14 de janeiro de 2012

Consulado diz que 53 brasileiros estavam em navio.



nau
Pelo menos três pessoas morreram e dezenas ficaram feridas no naufrágio que aconteceu perto da ilha italiana de Giglio, em águas da região da Toscana


O consulado do Brasil em Roma informou que 53 brasileiros estavam no navio de cruzeiro que naufragou na costa italiana na noite de sexta-feira (13).

Segundo o consulado, a empresa Costa Cruzeiros, dona da embarcação, disse que 47 dos brasileiros eram passageiros e os outros seis, tripulantes. Até o momento, não há informações de brasileiros entre os mortos, feridos e desaparecidos.

 Um grupo de 26 brasileiros que estava no navio já está a caminho de Milão, segundo a embaixada brasileira na cidade.

Veja fotos do acidente
Grupo de brasileiros que estava em navio já segue viagem
Navio teria alterado rota para evitar tragédia maior

Caso necessário, a embaixada do Brasil na Itália providenciará novos passaportes para essas pessoas. No caso de quem precisar viajar imediatamente ao Brasil, emitirá um documento chamado Autorização de Retorno ao Brasil (ARB), que substitui provisoriamente o passaporte.

O telefone de emergência do Consulado Brasileiro em Milão é 00xx39 335 727 8117 e do Consulado Brasileiro em Roma, 00 39 333 1184 682.

Segundo a imprensa italiana, cerca de quatro mil pessoas estavam no navio Costa Concordia.
Até agora foram registradas três mortes, possivelmente por afogamento, e 14 pessoas estão feridas, duas delas em estado grave.

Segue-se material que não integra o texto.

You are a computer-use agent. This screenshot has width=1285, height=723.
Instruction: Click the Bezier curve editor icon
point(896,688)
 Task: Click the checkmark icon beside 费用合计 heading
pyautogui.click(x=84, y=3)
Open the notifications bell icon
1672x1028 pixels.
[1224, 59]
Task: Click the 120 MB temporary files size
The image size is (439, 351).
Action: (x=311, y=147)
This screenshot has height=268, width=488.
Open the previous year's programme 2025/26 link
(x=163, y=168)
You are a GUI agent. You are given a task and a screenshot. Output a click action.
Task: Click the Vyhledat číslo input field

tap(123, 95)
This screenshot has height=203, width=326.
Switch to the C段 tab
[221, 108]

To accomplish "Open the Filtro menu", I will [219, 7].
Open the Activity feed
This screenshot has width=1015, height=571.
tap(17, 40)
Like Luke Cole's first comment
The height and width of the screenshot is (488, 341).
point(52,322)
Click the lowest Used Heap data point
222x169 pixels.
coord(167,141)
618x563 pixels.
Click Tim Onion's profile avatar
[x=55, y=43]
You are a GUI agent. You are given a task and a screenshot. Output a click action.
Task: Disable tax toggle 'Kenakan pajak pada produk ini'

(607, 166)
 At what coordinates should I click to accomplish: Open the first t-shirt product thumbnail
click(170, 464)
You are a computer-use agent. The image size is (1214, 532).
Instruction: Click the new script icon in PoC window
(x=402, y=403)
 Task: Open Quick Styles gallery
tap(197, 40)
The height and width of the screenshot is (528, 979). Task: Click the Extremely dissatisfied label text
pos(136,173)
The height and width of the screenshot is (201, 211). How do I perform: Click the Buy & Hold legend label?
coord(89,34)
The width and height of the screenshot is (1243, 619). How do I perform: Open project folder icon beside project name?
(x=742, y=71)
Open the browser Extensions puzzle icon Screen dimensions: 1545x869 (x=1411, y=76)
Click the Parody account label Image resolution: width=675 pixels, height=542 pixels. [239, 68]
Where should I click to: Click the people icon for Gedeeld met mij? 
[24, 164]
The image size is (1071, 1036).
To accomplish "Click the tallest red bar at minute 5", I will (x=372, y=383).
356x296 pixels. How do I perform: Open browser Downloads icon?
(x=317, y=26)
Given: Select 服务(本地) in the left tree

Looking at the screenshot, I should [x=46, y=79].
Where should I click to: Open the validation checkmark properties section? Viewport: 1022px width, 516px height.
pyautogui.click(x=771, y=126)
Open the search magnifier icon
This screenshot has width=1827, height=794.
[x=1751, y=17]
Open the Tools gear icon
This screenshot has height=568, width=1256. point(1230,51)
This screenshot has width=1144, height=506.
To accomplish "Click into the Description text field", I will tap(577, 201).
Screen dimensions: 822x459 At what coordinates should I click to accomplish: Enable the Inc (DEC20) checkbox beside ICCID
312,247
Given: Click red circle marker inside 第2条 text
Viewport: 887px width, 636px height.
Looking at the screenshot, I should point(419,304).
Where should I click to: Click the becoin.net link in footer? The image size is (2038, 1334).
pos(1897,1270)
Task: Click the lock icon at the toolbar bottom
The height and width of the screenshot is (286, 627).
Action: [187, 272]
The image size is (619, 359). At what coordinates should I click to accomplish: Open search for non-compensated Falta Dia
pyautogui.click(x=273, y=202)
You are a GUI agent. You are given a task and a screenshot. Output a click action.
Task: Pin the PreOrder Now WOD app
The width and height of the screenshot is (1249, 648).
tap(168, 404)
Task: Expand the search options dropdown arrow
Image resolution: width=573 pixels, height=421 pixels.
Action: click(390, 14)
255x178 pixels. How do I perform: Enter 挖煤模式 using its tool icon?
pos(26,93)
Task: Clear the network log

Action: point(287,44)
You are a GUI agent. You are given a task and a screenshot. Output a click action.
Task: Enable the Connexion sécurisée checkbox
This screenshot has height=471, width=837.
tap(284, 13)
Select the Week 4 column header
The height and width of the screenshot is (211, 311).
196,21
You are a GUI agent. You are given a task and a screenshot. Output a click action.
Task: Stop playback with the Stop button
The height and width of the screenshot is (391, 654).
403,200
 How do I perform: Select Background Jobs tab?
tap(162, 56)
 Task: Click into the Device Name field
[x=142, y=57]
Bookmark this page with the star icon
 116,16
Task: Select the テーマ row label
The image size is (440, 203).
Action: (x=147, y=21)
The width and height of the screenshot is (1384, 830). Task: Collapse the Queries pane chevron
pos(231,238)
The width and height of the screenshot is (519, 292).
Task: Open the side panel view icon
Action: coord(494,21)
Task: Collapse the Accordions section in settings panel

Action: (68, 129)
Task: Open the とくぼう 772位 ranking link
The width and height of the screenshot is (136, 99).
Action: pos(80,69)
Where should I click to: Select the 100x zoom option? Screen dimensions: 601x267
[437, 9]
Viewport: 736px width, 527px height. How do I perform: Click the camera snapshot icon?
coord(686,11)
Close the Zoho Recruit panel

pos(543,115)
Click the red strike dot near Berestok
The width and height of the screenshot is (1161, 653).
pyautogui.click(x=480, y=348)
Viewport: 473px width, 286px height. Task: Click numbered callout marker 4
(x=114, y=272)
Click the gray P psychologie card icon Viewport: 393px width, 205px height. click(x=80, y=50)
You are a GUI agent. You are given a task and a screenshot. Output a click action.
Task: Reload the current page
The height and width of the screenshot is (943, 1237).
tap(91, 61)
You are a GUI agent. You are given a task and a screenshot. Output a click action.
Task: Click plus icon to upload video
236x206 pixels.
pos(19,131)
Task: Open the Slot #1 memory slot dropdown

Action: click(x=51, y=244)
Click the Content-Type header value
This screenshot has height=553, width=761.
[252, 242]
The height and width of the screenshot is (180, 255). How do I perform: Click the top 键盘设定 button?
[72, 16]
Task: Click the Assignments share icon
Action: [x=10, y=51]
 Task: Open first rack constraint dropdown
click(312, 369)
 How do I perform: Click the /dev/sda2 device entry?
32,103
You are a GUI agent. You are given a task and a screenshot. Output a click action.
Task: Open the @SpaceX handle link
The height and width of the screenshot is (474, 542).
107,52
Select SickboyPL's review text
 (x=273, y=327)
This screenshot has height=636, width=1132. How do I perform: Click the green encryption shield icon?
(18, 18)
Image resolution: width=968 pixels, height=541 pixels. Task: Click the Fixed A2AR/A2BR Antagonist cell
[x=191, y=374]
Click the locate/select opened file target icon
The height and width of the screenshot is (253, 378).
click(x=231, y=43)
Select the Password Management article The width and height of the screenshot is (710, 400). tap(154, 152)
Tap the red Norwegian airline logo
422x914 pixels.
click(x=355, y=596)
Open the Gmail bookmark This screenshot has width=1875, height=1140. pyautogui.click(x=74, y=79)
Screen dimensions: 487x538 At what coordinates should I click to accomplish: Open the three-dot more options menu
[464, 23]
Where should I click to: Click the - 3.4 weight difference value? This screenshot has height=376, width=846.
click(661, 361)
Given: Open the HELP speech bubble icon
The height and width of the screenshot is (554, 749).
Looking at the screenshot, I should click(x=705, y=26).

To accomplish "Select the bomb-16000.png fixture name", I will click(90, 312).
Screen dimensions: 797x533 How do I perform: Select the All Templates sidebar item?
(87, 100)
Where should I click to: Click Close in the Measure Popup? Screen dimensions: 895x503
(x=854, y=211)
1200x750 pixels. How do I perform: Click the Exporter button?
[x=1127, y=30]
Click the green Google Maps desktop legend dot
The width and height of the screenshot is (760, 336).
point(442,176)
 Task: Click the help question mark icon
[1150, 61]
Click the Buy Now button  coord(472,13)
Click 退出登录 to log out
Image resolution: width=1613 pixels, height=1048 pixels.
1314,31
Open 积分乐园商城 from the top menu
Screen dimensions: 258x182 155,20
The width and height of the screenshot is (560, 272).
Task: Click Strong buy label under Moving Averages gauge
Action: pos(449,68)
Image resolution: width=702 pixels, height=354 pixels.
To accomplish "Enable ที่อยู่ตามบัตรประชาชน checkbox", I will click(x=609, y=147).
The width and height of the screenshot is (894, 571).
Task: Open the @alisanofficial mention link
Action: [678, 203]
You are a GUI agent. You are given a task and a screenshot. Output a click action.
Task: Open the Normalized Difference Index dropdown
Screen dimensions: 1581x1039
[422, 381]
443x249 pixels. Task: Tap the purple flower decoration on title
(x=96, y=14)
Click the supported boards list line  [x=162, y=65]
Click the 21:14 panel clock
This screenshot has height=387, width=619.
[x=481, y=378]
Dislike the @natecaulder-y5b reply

De acordo com os jornais italianos La Repubblica e Corriere della Sera, aproximadamente 70 pessoas estão desaparecidas.

"Vivemos momentos de caos", afirma família que estava na embarcação
Brasileiro relata 'pânico' ao entrar em bote salva-vidas

Oficiais locais afirmam que algumas pessoas dadas como desaparecidas não estão, necessariamente, perdidas no mar. Elas podem estar em hospitais, abrigos e até mesmo nas casas da região, sendo ajudados pelos moradores.

Ajuda

Na ilha de Giglio as autoridades convocaram a população para ajudar na acolhida aos passageiros do cruzeiro. Moradores abriram suas casas para receber os viajantes, assim como centros esportivos e a pequena igreja da localidade serviram de abrigo. Centenas de habitantes que durante o inverno vivem na ilha ofereciam alimentos e deram o conforto às pessoas que chegavam à ilha.

Algumas lojas abriram durante a noite e a população cedeu cobertores e roupas para que não passassem frio. Sobre os eventuais atrasos no salvamento, a Capitania dos Porto de Grosseto, à qual Giglio é ligada, anunciou a abertura de uma investigação. O capitão de corveta Emilio do Santo admitiu os atrasos. A embarcação envolvida no acidente é o cruzeiro "Costa Concordia", a maior italiana de passageiros, pertencente à companhia "Costa Cruzeiros". O navio encalhou por causas ainda desconhecidas e está escorado a 80 graus em uma região arenosa com profundidade de 30 metros.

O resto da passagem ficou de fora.